A expectativa entre integrantes do Partido Liberal (PL) é de que o ex-presidente Jair Bolsonaro atue diretamente para solucionar a crise envolvendo o senador Flávio Bolsonaro (PL-RJ) e a ex-primeira-dama Michelle Bolsonaro.
Segundo aliados da ex-primeira-dama, a pacificação do cenário interno depende do atendimento de demandas políticas defendidas por Michelle dentro da legenda. Integrantes da sigla avaliam que Bolsonaro tem papel central para arbitrar o conflito e evitar desgastes às vésperas das convenções partidárias.
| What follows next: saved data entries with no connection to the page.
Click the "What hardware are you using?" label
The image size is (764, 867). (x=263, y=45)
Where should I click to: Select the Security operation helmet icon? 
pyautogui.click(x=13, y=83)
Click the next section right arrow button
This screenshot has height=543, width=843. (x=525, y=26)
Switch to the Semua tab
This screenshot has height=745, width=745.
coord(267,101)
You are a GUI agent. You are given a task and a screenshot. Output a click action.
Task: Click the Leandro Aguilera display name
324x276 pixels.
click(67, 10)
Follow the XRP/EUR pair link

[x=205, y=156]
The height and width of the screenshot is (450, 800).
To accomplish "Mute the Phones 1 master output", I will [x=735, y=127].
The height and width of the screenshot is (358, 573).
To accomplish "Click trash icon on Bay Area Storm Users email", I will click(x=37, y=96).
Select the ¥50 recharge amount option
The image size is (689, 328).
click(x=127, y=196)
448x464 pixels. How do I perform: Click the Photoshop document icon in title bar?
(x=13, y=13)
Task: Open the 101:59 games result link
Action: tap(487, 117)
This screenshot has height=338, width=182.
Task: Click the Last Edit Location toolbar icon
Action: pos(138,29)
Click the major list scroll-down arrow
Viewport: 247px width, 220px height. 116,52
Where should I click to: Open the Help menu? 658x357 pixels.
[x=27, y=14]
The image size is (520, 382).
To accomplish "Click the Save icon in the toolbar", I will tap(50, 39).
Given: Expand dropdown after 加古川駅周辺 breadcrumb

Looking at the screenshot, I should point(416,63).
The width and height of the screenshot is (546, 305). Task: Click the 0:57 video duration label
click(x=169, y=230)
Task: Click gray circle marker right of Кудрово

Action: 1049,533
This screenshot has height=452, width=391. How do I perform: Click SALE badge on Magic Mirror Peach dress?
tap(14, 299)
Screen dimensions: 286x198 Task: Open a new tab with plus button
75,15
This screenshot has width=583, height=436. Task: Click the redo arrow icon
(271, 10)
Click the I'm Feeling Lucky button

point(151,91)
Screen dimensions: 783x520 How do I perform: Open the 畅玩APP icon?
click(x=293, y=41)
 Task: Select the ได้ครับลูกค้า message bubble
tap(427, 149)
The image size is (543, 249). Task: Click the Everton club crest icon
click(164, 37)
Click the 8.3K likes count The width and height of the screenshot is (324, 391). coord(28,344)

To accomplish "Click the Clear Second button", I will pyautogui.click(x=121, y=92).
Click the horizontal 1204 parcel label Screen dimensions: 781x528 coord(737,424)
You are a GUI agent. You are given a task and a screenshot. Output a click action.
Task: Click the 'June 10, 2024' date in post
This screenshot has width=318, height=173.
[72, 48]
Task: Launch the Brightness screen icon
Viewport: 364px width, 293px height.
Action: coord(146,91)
Um dos episódios que evidenciou a influência da ex-primeira-dama ocorreu durante as articulações em Roraima. O deputado federal Hélio Lopes corria o risco de perder a indicação do PL para disputar uma vaga no Senado. Diante do impasse, Jair Bolsonaro interveio e, por meio de Michelle, enviou ao presidente nacional do partido, Valdemar Costa Neto, o recado de que a candidatura deveria ser mantida.
Após a decisão, Flávio Bolsonaro gravou um vídeo ao lado de Hélio Lopes confirmando a pré-candidatura, gesto que foi interpretado por integrantes da legenda como um sinal de que a situação havia sido superada.
Nos bastidores, dirigentes do PL avaliam que o momento escolhido por Michelle para tornar públicas suas insatisfações foi estratégico. Isso porque ainda há espaço para alterações nas chapas antes das convenções partidárias, previstas para ocorrer entre julho e o início de agosto.
Apesar das movimentações, interlocutores do partido afirmam que ainda há dúvidas sobre o nível de conhecimento de Jair Bolsonaro em relação à dimensão do desgaste entre Michelle e Flávio.
Desde que a ex-primeira-dama divulgou vídeos expondo o desconforto, lideranças do PL têm atuado para reduzir os impactos da crise e preservar a pré-campanha de Flávio Bolsonaro.
Michelle Bolsonaro é considerada uma das principais lideranças do bolsonarismo junto ao eleitorado feminino, segmento visto como estratégico para ampliar a competitividade do senador em uma eventual disputa pela Presidência da República.